Activity
Beginning with the line below that contains "[Πρωταπριλιάτικες φάρσες ξένων" and ending with the line that contains "7 για την έβδομη (794, 2281)", copy every line exactly. Copy nothing else.

Task input
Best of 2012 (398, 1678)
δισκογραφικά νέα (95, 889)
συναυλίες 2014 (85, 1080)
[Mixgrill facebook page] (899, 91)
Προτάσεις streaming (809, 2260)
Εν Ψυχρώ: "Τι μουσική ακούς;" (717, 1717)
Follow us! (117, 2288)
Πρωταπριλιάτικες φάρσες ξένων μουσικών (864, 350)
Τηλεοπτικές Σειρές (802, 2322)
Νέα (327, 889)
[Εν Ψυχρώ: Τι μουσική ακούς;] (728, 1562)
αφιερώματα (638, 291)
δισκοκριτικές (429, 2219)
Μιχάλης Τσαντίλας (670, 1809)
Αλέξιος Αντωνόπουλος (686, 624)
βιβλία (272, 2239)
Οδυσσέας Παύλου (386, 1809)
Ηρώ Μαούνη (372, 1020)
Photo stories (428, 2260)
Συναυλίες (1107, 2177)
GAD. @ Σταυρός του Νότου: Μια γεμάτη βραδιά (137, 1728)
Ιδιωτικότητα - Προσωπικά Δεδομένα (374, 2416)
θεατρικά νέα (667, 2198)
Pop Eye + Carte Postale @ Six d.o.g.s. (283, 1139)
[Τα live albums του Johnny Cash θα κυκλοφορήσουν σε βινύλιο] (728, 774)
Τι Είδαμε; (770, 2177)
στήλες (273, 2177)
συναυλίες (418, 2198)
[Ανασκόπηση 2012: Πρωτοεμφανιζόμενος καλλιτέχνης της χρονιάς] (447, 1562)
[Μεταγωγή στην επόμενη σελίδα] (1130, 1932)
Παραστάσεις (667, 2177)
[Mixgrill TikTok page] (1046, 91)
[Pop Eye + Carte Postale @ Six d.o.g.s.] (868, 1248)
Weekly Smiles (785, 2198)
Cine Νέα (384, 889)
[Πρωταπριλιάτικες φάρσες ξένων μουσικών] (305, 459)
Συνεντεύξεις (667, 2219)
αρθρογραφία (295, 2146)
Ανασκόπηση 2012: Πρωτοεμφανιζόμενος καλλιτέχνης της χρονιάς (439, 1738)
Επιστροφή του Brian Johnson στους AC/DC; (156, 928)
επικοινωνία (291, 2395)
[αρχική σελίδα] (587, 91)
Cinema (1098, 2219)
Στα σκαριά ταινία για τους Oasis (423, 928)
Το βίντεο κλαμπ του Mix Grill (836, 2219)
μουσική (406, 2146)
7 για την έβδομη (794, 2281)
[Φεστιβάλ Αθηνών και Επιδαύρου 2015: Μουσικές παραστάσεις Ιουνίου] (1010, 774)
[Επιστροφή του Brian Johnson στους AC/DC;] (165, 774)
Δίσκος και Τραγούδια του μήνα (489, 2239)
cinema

Answer to this problem
[Πρωταπριλιάτικες φάρσες ξένων μουσικών] (305, 459)
Συνεντεύξεις (667, 2219)
αρθρογραφία (295, 2146)
Ανασκόπηση 2012: Πρωτοεμφανιζόμενος καλλιτέχνης της χρονιάς (439, 1738)
Επιστροφή του Brian Johnson στους AC/DC; (156, 928)
επικοινωνία (291, 2395)
[αρχική σελίδα] (587, 91)
Cinema (1098, 2219)
Στα σκαριά ταινία για τους Oasis (423, 928)
Το βίντεο κλαμπ του Mix Grill (836, 2219)
μουσική (406, 2146)
7 για την έβδομη (794, 2281)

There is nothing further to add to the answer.